Invité de l’émission Le Regard Africain, Ouanilo Médégan Fagla a levé le voile sur le fonctionnement de certaines escroqueries qui prolifèrent actuellement sur internet. Selon lui, la cybercriminalité moderne repose avant tout sur l’ingénierie sociale, c’est-à-dire l’art de manipuler les individus pour obtenir leur confiance.
« Je vois la cybercriminalité dont je parle, la cyber escroquerie, comme une pyramide », explique-t-il.
Au sommet de cette pyramide se trouvent des réseaux particulièrement organisés qui mettent en place des plateformes promettant des revenus faciles à des personnes en quête d’emploi ou de compléments de revenus. Il s’agit des personnes d’une nationalité venue d’Asie. « Ils viennent, ils font quelques mois ou quelques jours dans le pays. Et leur système dure quelques mois », relève-t-il.
Ces, poursuit le patron du CNIN, lancent des plateformes qui sont censées aider les gens à sortir du chômage en accomplissant des tâches quotidiennes. Le principe est simple : les utilisateurs sont invités à verser de petites sommes d’argent (1 000 francs CFA, 500 francs CFA par jour), pour accomplir des prétendues « tâches quotidiennes ». Plus l’investissement augmente, plus les gains annoncés deviennent impressionnants. L'une des phrases chocs pour appâter les internautes est :« Si tu as mis 100 000 et que tu fais les tâches quotidiennes, tu es capable de récupérer jusqu'à 1 000 % de ton investissement », rapporte le responsable du CNIN.

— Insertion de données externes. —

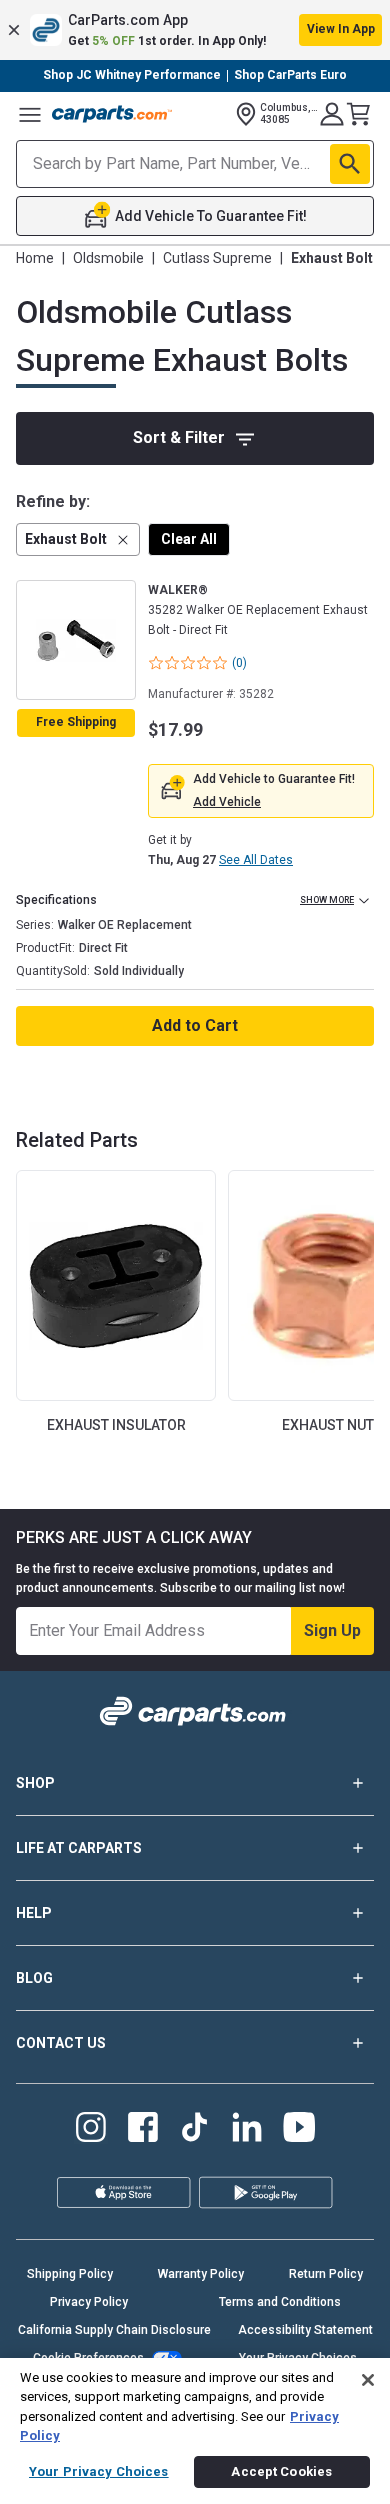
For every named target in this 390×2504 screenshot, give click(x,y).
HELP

Les jeunes attirés malgré les risques
Derrière ces promesses se cache pourtant une mécanique bien rodée. Les plateformes collectent des fonds pendant plusieurs semaines ou plusieurs mois avant de disparaître brutalement. « Dès que ça commence à sentir mauvais, ils ne sont plus là. Les plateformes sont démantelées, tout le monde disparaît », prévient Ouanilo Médégan Fagla. Ils sortent l’argent collecté par crypto-monnaie.
Le directeur général du CNIN se montre également préoccupé par l’implication involontaire de certains jeunes actifs dans le trading de cryptomonnaies. « Il y a un gros danger qui guette notre jeunesse », avertit-il. Selon lui, ces jeunes servent parfois de relais pour des transferts financiers liés à ces réseaux sans toujours mesurer les conséquences juridiques de leurs actes.

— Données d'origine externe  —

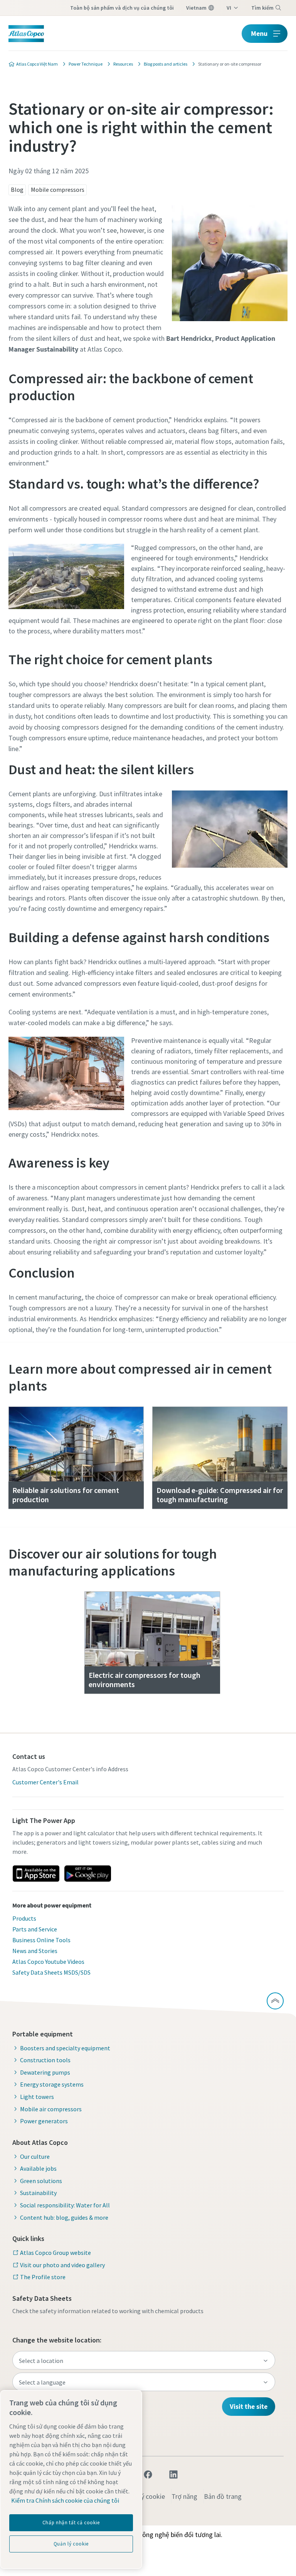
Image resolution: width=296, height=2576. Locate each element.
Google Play (87, 1873)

Si les véritables organisateurs parviennent souvent à quitter le pays avant l’éclatement de l’affaire, ceux qui ont participé aux opérations financières restent exposés aux poursuites. Une réalité qui pousse le CNIN à multiplier les actions de sensibilisation afin d’éviter que d’autres jeunes ne tombent dans le piège de gains aussi rapides qu’illusoires.
Face à ces nouvelles formes d’escroquerie numérique, le message du CNIN est clair : lorsqu’une offre promet des bénéfices extraordinaires sans effort réel, la prudence doit être la première règle.